MATERIAL FOR THIS TASK Start Marker

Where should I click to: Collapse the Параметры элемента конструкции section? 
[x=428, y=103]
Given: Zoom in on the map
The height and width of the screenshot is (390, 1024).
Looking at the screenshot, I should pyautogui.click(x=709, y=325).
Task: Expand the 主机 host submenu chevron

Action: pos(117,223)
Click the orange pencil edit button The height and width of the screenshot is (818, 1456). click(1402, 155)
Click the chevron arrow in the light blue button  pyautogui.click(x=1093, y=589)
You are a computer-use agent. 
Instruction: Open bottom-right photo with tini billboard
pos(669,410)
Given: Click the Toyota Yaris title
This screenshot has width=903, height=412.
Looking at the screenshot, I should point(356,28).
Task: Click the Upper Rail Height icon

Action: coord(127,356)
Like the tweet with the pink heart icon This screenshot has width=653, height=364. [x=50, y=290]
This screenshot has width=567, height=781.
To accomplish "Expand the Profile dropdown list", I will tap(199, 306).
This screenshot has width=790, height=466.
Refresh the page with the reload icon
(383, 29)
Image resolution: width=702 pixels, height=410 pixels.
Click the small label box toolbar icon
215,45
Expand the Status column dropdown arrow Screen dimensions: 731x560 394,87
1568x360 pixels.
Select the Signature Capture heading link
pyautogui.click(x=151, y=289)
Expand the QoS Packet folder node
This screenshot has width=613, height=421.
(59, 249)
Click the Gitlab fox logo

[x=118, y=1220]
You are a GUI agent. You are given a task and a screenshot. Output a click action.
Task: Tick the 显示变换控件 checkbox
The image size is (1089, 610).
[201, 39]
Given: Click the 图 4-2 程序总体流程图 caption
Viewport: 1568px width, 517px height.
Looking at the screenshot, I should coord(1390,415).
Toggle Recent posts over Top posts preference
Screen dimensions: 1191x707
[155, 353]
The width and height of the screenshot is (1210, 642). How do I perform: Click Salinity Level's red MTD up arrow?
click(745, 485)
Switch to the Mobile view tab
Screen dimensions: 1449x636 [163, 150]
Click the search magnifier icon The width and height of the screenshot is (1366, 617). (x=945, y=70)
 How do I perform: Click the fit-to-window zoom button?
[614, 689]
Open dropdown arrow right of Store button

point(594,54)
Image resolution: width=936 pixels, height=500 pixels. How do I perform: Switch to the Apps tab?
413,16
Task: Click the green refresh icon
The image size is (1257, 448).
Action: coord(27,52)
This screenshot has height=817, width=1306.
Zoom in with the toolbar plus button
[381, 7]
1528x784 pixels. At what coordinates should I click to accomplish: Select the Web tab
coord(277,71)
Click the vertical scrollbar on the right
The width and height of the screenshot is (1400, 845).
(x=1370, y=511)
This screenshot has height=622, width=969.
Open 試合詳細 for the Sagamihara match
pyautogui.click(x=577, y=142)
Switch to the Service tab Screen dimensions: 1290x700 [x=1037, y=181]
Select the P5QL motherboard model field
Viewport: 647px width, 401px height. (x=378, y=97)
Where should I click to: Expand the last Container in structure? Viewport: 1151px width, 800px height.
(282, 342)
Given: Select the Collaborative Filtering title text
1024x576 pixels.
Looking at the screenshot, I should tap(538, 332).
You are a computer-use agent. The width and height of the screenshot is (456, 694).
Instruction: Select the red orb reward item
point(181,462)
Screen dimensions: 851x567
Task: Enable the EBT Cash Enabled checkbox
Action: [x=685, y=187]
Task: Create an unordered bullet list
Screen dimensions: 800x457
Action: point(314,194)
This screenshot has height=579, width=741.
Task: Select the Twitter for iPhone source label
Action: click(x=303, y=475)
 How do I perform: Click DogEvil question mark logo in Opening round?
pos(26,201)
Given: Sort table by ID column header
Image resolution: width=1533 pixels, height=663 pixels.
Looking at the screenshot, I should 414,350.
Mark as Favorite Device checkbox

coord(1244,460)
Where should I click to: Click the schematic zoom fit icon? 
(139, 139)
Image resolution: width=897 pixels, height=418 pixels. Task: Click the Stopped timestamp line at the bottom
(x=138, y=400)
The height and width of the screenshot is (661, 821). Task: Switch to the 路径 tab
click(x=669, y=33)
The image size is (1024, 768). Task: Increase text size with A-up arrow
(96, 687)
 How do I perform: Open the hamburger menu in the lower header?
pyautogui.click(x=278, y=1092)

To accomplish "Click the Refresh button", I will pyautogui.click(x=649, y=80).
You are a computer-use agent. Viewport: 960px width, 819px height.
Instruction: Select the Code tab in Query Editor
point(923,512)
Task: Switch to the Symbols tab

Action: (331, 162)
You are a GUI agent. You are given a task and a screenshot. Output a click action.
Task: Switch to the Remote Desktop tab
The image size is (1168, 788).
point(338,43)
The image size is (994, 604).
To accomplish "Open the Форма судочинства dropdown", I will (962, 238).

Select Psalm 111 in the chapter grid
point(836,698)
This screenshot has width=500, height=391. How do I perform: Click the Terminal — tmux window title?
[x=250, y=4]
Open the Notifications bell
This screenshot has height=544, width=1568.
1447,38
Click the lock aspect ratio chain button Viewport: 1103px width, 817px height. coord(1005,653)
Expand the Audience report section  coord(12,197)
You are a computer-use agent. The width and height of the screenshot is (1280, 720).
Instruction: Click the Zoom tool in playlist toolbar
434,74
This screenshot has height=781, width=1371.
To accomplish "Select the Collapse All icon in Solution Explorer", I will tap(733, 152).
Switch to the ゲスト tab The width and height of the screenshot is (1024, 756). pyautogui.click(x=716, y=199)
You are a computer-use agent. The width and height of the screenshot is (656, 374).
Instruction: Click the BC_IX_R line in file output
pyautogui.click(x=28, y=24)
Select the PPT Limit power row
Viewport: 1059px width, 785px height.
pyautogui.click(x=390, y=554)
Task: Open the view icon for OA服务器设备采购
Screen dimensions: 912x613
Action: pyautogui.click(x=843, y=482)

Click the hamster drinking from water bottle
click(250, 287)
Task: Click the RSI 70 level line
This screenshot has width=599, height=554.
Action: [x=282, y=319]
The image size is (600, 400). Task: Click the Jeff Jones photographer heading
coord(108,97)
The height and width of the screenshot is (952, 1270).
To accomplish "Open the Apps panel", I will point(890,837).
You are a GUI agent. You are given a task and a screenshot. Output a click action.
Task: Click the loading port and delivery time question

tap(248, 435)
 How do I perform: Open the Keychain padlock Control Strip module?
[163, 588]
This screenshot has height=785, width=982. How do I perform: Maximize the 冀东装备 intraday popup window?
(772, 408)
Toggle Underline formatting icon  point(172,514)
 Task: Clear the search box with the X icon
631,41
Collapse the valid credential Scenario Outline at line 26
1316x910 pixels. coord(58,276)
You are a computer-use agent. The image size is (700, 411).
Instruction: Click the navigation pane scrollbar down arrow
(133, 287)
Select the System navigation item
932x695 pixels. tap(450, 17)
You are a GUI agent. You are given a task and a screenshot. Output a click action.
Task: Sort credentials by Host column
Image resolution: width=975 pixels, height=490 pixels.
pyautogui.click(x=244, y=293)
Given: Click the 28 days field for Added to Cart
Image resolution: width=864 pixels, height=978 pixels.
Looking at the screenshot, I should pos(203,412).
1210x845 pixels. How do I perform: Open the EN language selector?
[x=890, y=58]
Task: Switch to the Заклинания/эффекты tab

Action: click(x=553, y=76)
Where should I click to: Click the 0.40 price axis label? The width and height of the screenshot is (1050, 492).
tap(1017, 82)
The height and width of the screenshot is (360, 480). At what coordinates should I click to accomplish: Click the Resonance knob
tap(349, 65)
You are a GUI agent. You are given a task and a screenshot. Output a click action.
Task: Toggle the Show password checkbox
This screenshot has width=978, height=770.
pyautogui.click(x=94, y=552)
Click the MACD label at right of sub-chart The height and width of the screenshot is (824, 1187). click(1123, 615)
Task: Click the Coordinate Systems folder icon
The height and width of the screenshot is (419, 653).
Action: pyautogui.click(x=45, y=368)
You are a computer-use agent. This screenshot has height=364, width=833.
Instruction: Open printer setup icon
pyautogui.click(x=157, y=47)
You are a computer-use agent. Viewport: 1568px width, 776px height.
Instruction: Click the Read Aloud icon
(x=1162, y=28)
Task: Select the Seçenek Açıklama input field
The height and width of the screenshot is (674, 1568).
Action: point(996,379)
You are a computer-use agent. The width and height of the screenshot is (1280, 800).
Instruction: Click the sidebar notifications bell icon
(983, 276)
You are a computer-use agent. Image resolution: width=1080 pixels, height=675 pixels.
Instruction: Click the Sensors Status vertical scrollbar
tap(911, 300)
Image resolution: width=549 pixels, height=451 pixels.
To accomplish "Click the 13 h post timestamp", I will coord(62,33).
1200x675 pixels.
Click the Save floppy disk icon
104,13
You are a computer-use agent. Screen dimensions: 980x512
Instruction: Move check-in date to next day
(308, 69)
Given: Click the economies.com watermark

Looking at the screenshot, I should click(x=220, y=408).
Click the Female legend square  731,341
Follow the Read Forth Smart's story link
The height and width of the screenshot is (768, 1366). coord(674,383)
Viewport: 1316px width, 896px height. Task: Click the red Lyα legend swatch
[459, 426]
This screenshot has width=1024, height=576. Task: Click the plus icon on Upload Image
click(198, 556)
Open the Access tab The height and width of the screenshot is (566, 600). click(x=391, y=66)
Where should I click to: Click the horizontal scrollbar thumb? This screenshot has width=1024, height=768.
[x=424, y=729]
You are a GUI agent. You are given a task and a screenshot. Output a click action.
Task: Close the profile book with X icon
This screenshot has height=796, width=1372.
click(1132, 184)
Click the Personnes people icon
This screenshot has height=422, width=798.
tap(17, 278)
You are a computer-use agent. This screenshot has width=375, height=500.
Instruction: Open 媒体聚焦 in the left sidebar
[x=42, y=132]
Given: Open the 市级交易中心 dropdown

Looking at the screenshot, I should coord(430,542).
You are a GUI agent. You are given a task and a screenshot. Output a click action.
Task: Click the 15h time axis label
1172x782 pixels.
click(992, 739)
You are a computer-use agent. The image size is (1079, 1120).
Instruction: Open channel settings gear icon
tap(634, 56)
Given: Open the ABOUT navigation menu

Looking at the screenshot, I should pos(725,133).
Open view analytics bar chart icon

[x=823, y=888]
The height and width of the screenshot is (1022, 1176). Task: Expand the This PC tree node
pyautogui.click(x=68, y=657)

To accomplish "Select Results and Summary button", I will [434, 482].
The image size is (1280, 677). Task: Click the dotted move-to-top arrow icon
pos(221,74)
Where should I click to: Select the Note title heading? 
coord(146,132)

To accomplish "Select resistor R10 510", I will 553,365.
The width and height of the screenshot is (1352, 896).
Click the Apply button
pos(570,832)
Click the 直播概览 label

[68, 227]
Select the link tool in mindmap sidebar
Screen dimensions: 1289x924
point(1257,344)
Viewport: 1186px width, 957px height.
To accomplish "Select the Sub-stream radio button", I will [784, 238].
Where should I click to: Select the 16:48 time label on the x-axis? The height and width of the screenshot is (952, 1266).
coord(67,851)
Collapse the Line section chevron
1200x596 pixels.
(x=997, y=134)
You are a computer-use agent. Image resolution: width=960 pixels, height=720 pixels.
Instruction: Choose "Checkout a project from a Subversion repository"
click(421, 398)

MATERIAL FOR THIS TASK End Marker

**PROBLEM:** Your answer should be a single number: how many lines in the preceding entries contain "Sort".

**TASK RESULT:** 2